A quel punto il poliziotto ha scelto di seguire la strada più cauta: è sceso lentamente dall’auto e ha provato ad entrare in sintonia con lui, facendogli delle domande sulla sua ex fidanzata e lasciandolo parlare e sfogarsi. Così facendo, a poco a poco, ha conquistato la sua fiducia a tal punto che il giovane, forse rassicurato dal suo sguardo apprensivo e familiare, gli ha raccontato di conoscere un poliziotto, Paolo: un nome a cui si sono aggrappate tutte le speranze di Jader di metterlo in salvo. Fingendo di conoscere il presunto collega, gli ha chiesto se avesse piacere che li raggiungesse e, di fronte al suo sorriso accondiscendente e rassicurato, mentre l’altra agente continuava a distrarlo, è entrato in auto e ha chiesto l’ausilio di un’altra volante dando ai colleghi precise direttive su dove lasciare l’auto, come avvicinarsi e quando afferrarlo.
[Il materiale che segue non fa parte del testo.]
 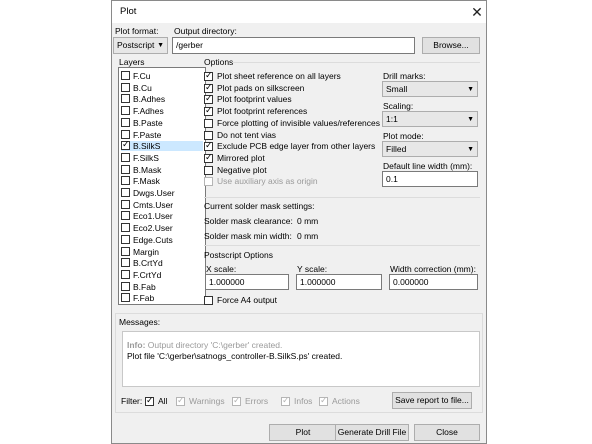 What do you see at coordinates (132, 401) in the screenshot?
I see `filter-label: Filter:` at bounding box center [132, 401].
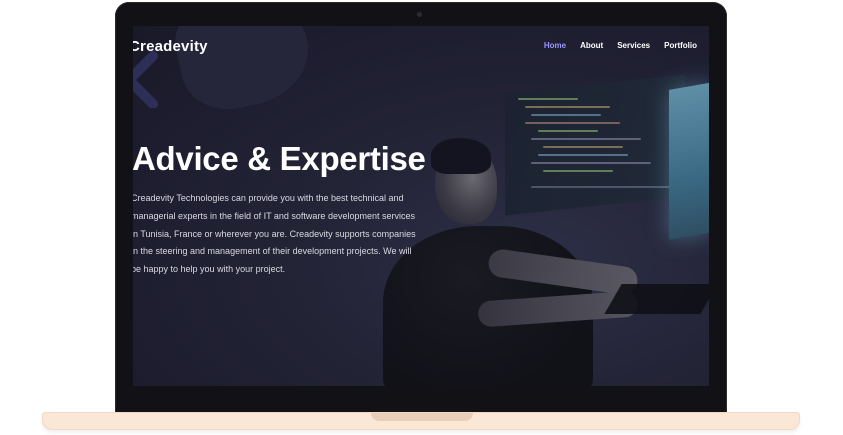 The height and width of the screenshot is (435, 843). I want to click on nav-menu: Home About Services Portfolio, so click(620, 46).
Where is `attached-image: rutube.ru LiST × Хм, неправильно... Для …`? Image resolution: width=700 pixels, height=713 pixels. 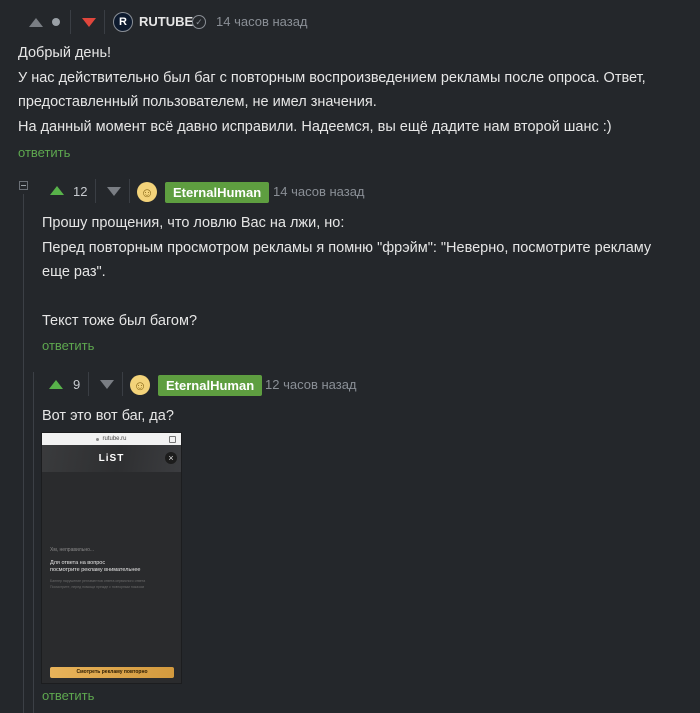
attached-image: rutube.ru LiST × Хм, неправильно... Для … is located at coordinates (112, 558).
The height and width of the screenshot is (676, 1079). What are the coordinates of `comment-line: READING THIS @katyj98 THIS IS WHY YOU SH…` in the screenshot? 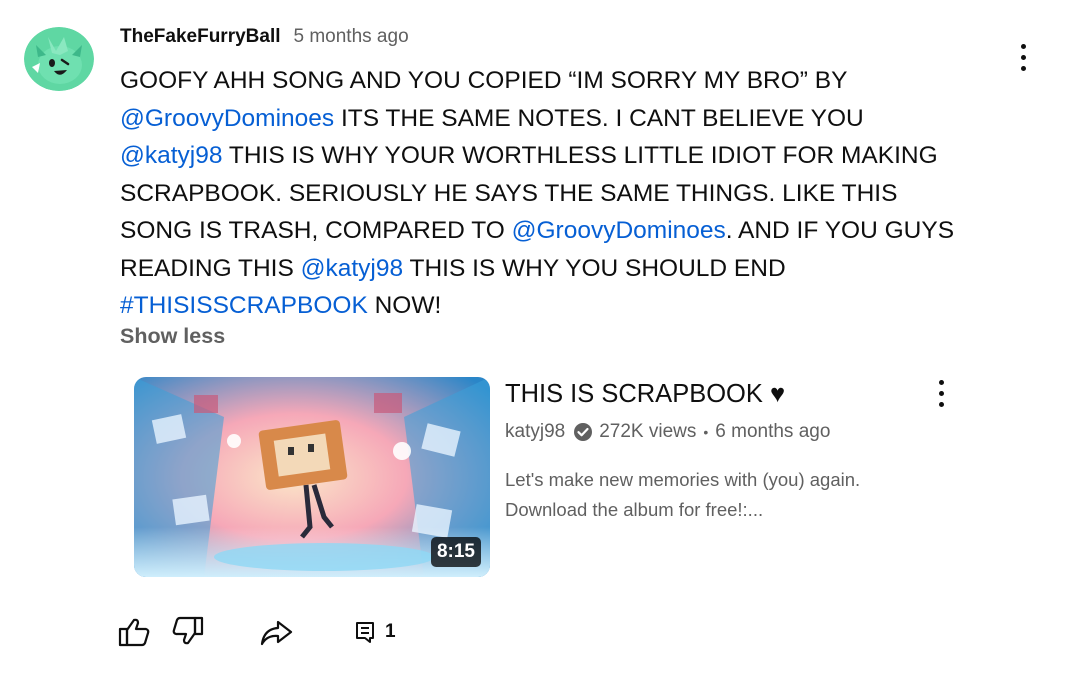 It's located at (560, 269).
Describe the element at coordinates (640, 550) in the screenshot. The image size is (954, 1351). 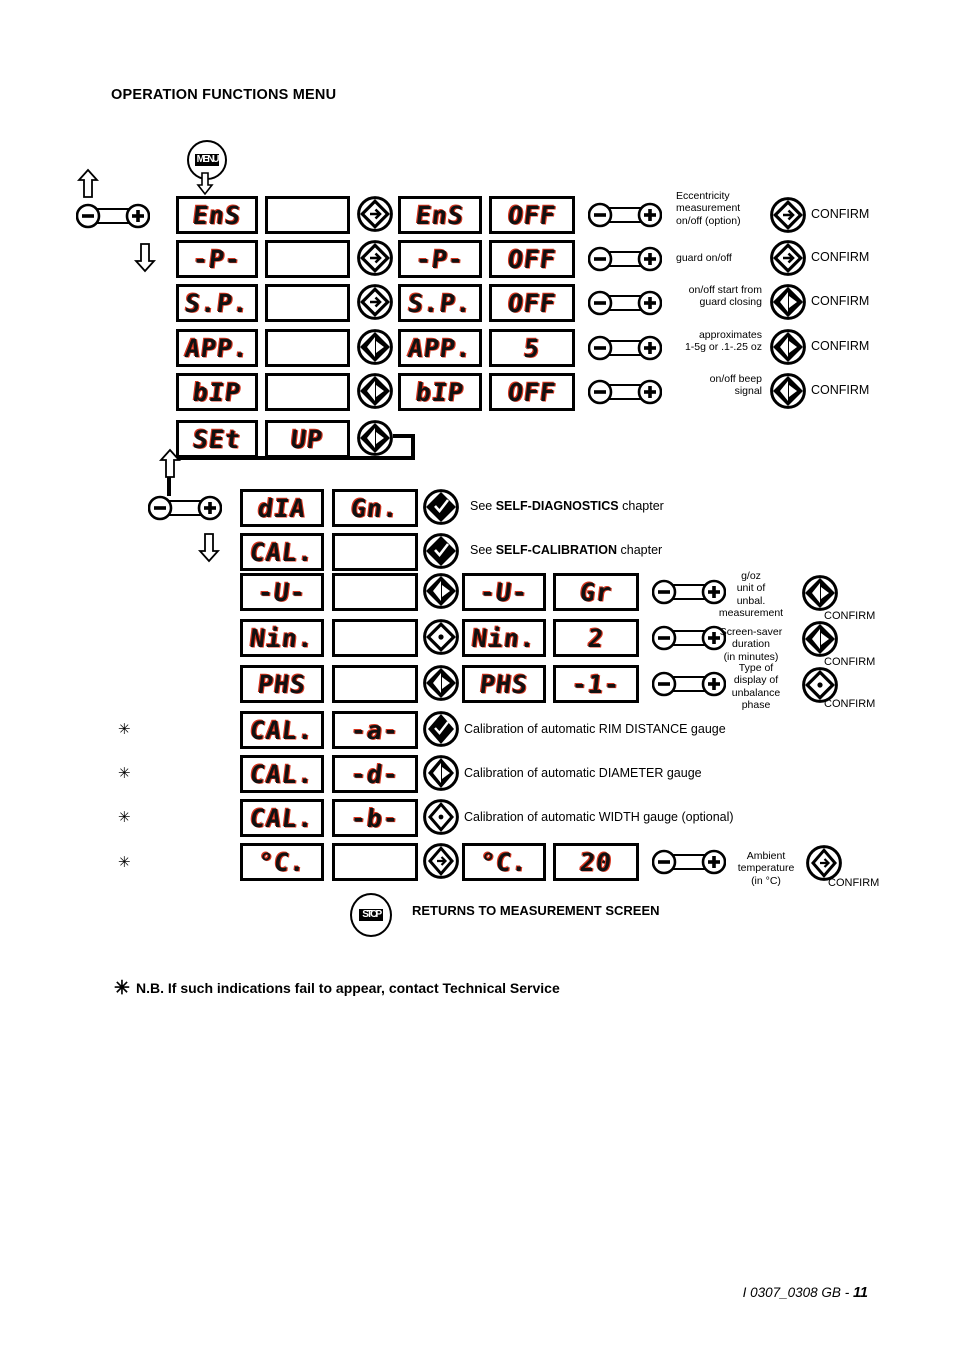
I see `chapter-suffix: chapter` at that location.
Da quel momento l’attesa di “Paolo” è durata poco. Appena qualche minuto dopo, sono arrivati gli altri due poliziotti: hanno parcheggiato l’auto prima del ponte e, con estrema cautela, si sono accostati al punto in cui l’uomo era seduto. Al cenno del collega, poi, in due – vista la sua robusta corporatura – lo hanno afferrato e messo al sicuro. E quando il giovane tratto in salvo ha alzato lo sguardo, si è accorto che a sorridergli non c’era “Paolo” ma quattro nuovi amici poliziotti: al sicuro tra le loro braccia, sentendosi dire “ti vogliamo bene”, li ha ringraziati in un pianto di commozione.